Défis intérieurs et extérieurs
Le chemin reste semé d'embûches. Le Conseil souverain, qui comprend deux femmes, dont l'une est issue de la minorité chrétienne, devra superviser la formation du gouvernement – une annonce est prévue le 28 août – et d'un Parlement de transition. Il devra aussi tenter de sortir le pays de son isolement sur la scène internationale.
Le Soudan a souffert de dizaines d'années de sanctions américaines. En 2017, l'embargo économique a été levé mais Washington maintient le pays sur la liste noire des "États soutenant le terrorisme".
En outre, l'Union africaine a suspendu le Soudan de l'organisation panafricaine en juin, quelques jours après la dispersion meurtrière d'un sit-in des protestataires à Khartoum.
Selon un comité de médecins proche de la contestation, 127 personnes avaient été tuées le 3 juin lors de cette répression devant le siège de l'armée. Ce bilan atteint plus de 250 morts sur l'ensemble des huit mois de révolte, d'après la même source.

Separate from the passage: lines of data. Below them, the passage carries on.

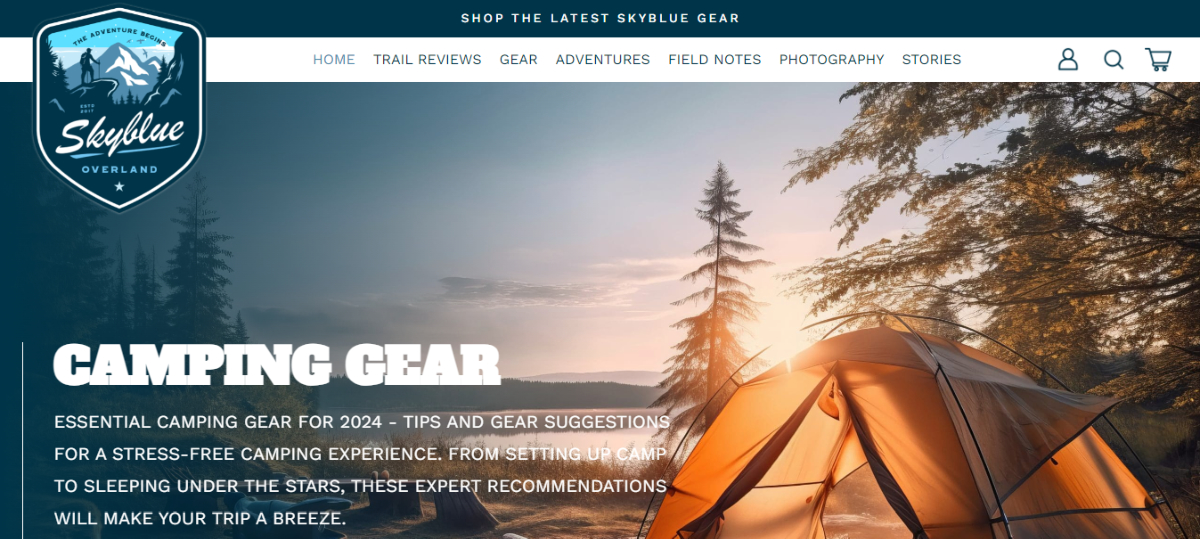This screenshot has width=1200, height=539.
Task: Click the hiker figure in logo
Action: click(x=86, y=68)
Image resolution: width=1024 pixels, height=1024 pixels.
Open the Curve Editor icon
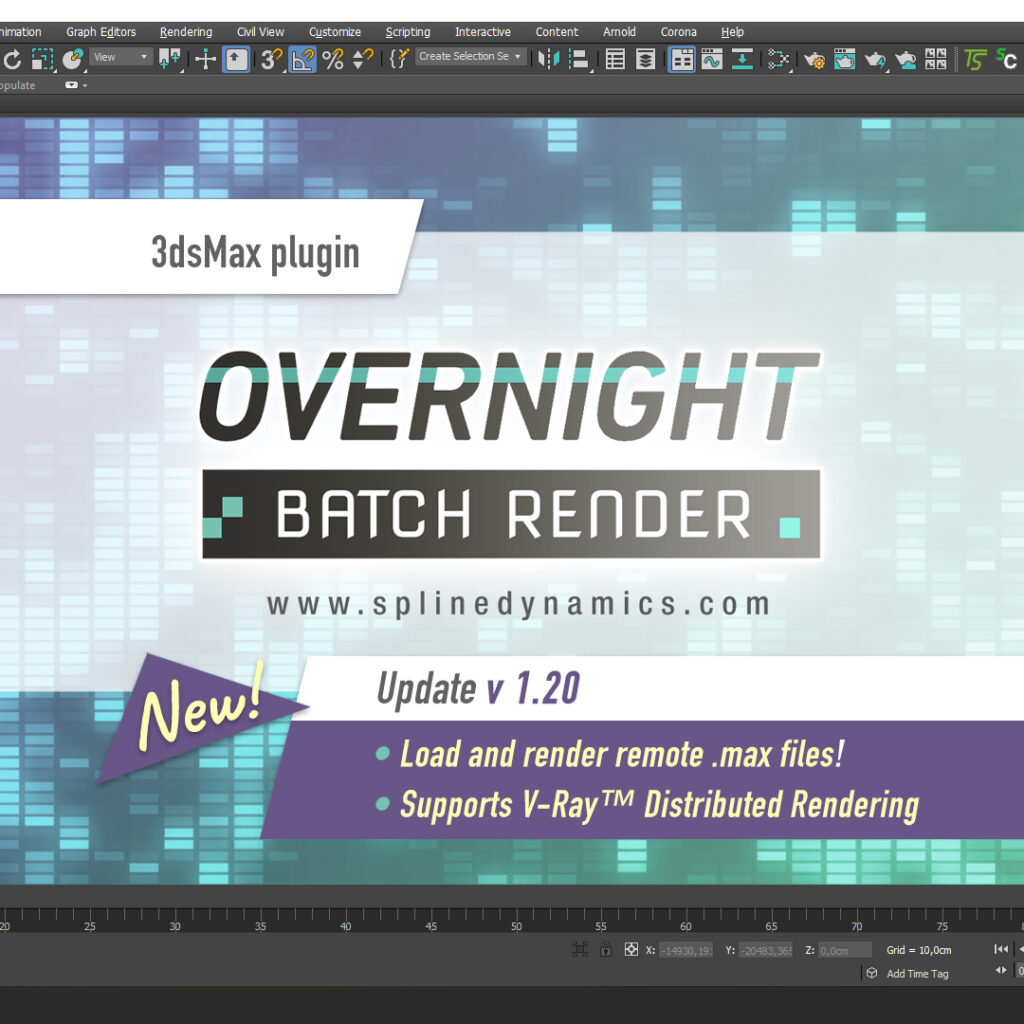click(x=711, y=59)
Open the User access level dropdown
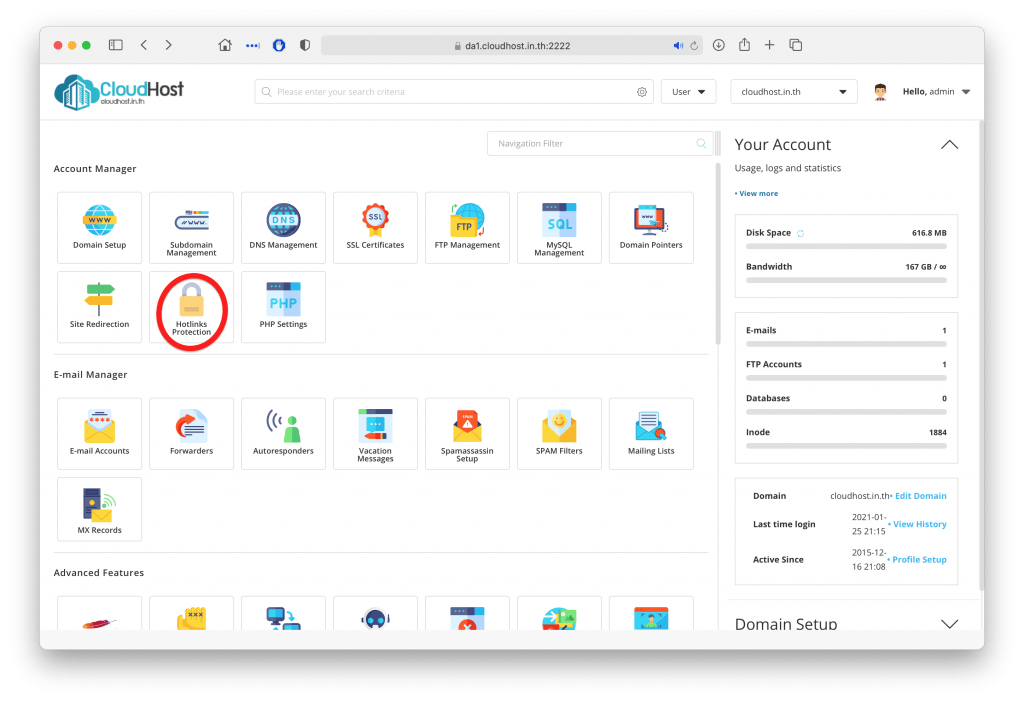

Sur le plan intérieur, les nouvelles autorités auront la lourde tâche de redresser une économie exsangue et de pacifier un pays encore marqué par plusieurs conflits.
L'intronisation du nouveau Conseil a été bien accueillie dans la rue mais des habitants ont averti qu'ils resteront vigilants.
Le procès d'Omar el-Béchir s'est ouvert
"Si le Conseil ne répond pas à nos aspirations et ne sert pas nos intérêts, nous n'hésiterons pas à faire une autre révolution", a mis en garde Ramzi al-Taqi, un vendeur de fruits. "Nous renverserons le Conseil tout comme nous l'avons fait avec l'ancien régime."
Les nouvelles institutions se mettent en place au moment où s'est ouvert le procès d'Omar el-Béchir, porté au pouvoir par un coup d'État et qui a dirigé le pays pendant 30 ans.
Il a comparu lundi devant un tribunal de Khartoum, pour répondre d'accusations de corruption. Selon des enquêteurs, il a reconnu avoir perçu 90 millions de dollars en espèces de l'Arabie saoudite, hors budget de l'État.
Son procès ne concerne toutefois pas les accusations de crimes de guerre, crimes contre l'humanité et de génocide dans la région du Darfour (ouest) pour laquelle le recherche la Cour pénale internationale (CPI) depuis une décennie.
Amnesty International a exhorté Khartoum à ratifier le Statut de Rome de la CPI, ce qui permettrait de transférer Omar el-Béchir devant ce tribunal.
Malgré l'euphorie, des craintes subsistent dans le camp de la contestation en raison notamment de l'omniprésence de Mohamed Hamdan Daglo, chef d'une redoutée force paramilitaire, qui a été nommé au Conseil souverain.
Depuis avril, il était numéro deux du Conseil militaire de transition, et c'est lui qui a cosigné samedi l'accord avec la contestation.
Ses Forces de soutien rapide (RSF) sont accusées d'implication dans la répression de la contestation, et de crimes au Darfour sous le régime d'Omar el-Béchir.